Dell plans to sell LAN workgroup switches to small- and medium-sized business customers.
Dell Computer plans to begin selling LAN workgroup switches to small- and medium-sized business customers. The product line, expected by the fall, is a new business for Dell that will supplement its $32.6 billion in annual sales, mainly of PCs, notebook computers, and servers.

Dell will launch the PowerConnect workgroup switches by October, focusing on direct sales to U.S.-based companies with up to 400 employees. Delta Networks Inc., a Taiwan company that Dell has partnered with in a joint manufacturing agreement, will make the switches.

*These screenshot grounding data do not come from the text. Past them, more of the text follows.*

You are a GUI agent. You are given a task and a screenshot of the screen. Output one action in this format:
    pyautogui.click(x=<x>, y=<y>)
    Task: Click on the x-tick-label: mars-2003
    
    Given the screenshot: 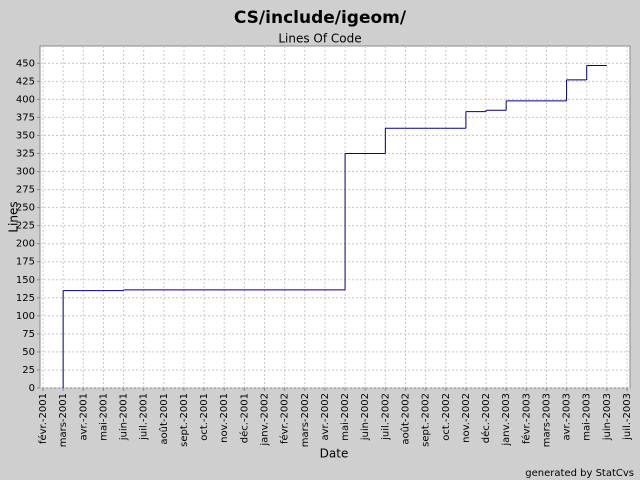 What is the action you would take?
    pyautogui.click(x=546, y=420)
    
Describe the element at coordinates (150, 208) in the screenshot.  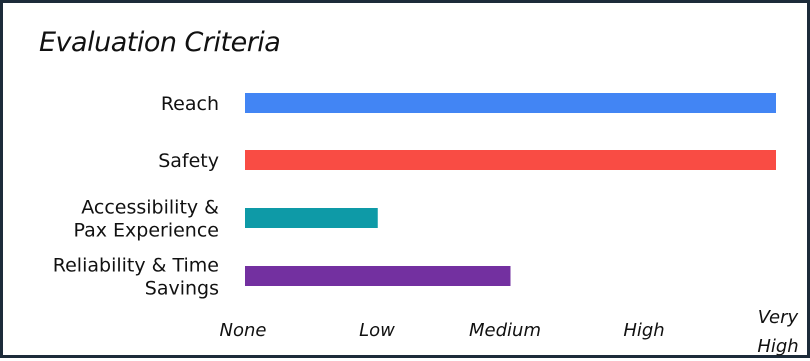
I see `category-label-2-line-0: Accessibility &` at that location.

Through Dell's software and peripherals business, Dell already sells some LAN workgroup switches manufactured by other networking vendors such as 3Com Corp. and Intel. However, its new direct sales of the PowerConnect switches are likely to supplant most of those sales, analysts say.

"Dell should be able to drive volume and gain market share based on price," says Brooks Gray, senior analyst with research firm Technology Business Research. For Dell, little risk is involved in its new venture; the deal with Delta Networks means that Dell won't have to hold any inventory of its own and won't be burdened by research and development costs, Gray says.

The market that Dell's going after is for LAN workgroup switches that cost between $40 and $3,500. Most of its volume should come from switches selling in the $50 to $400 range, where it can compete mainly on price against other low-cost switch vendors such as Allied Telesyn International and Netgear, according to Gray. But because of its direct sales model, he says, "Dell with a superior cost structure can go in and play very aggressively [on price] and still stay profitable."

Dell says it won't reveal details about specific models, features, or prices until the switches are available.